BARRIOS: Vals Op8 No3; Las Abejas; Julia Florida; Dinora; Vals Brillant Op8 No4;Una Limosna Por El Amor De Dios; Mabelita; Escala y Preludio; Estudio en Arpegio; Estudio en Sol Menor; Estudio de Conceirto No1, Estudio del Ligado; Medallon Antiguo; Gavota al Estilo Antiguo; Hommage a Bach; Un Sueno en la Floresta; Estilo Uruguayo; Danza Paraguaya No1; Jha , Che Valle, Cordoba.

Enno Voorhorst

Brilliant Classics


Having spent 3 years of my life in the early 80s transcribing from his original recordings all the Barrios pieces onto notation, and then spending years afterwards getting to know everything Barrios., I feel I am an expert in the subject. The first thing to say is that the player is definitely in possession of the (sometimes) crazy technique that you need to bring them off successfully, just take track two Les Abejas, where he races through it at piano speed! It sounds wonderful, and as there is no extant recording of Barrios playing it then we only have the manuscripts to go on. However, I must confess to finding a number of either misreads or wrong notes in a few pieces. For example The Vals Op8 No3, is in Dm with a Bb key signature, and yet in bar 41 the second beat has a Bb and a G underneath, but Voorhurst plays a B natural. It’s not a B natural, nor does Barrios play one on his original recording. In the same piece, later in bar 123, Voorhurst plays the same run as in bar 90, which is not on the music, as the second time it is slightly different. Moreover in Bar 132, he plays an A#, instead of the A natural on the score and the recording. In Julia Florida he places an extra low G bass note halfway through the bar in bar 26, which is not on any manuscript I have seen .In Dinora in bar 13 there is an extra harmony note below the melody, not in any score I have seen. More importantly in the same piece Bar 39, he alters the melody note from an F natural to an F#, which really doesn’t work because in the piece a few bars before it IS an F#, but he then on the repeat places an F natural to facilitate a key change, which Voorhurst doesn’t play.I won’t bother listing any more, but you understand where I am coming from here, I hope?

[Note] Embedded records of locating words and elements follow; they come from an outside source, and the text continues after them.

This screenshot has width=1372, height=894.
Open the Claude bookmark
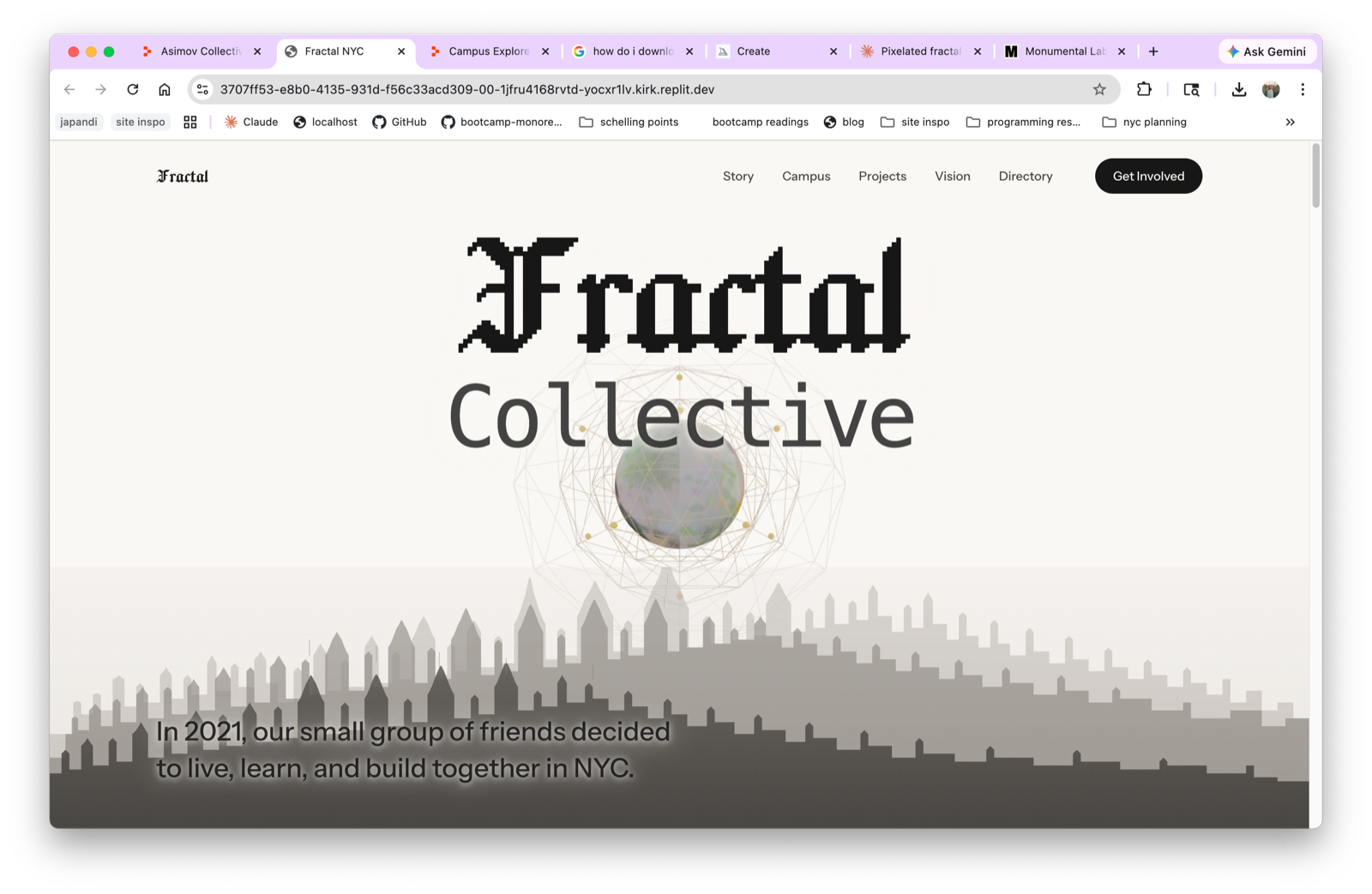pos(250,122)
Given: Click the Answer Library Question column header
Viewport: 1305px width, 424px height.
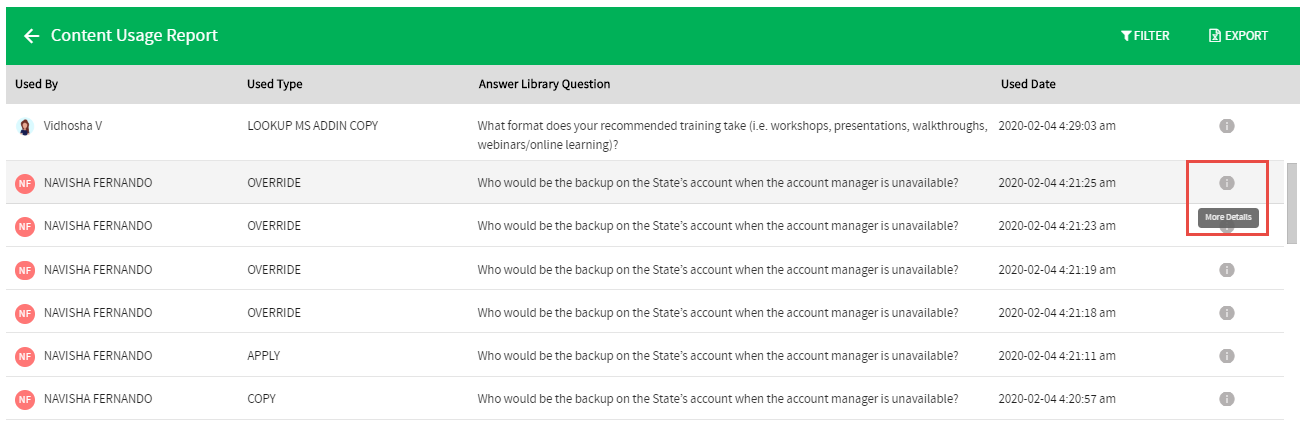Looking at the screenshot, I should point(544,84).
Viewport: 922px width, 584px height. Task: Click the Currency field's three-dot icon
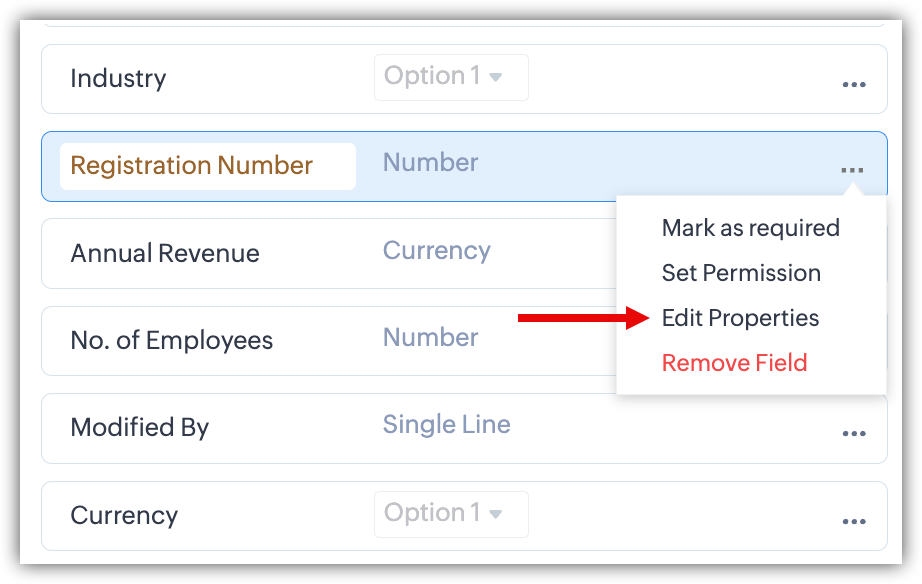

If this is nit – picking, then I apologize, but I felt I had to point out some of the short – comings in the CD. The playing is brilliant! His fast runs around many of the pieces are breath – taking, but there are these niggling details that I didn’t like. Therefore as a recording of some of the most wonderful music ever written for the guitar it is superb and if you don’t know much of the Barrios works, these little details won’t perhaps bother you, but IF you do know them well and are used to the notes and all the small details, there are perhaps a few places here where it doesn’t really work.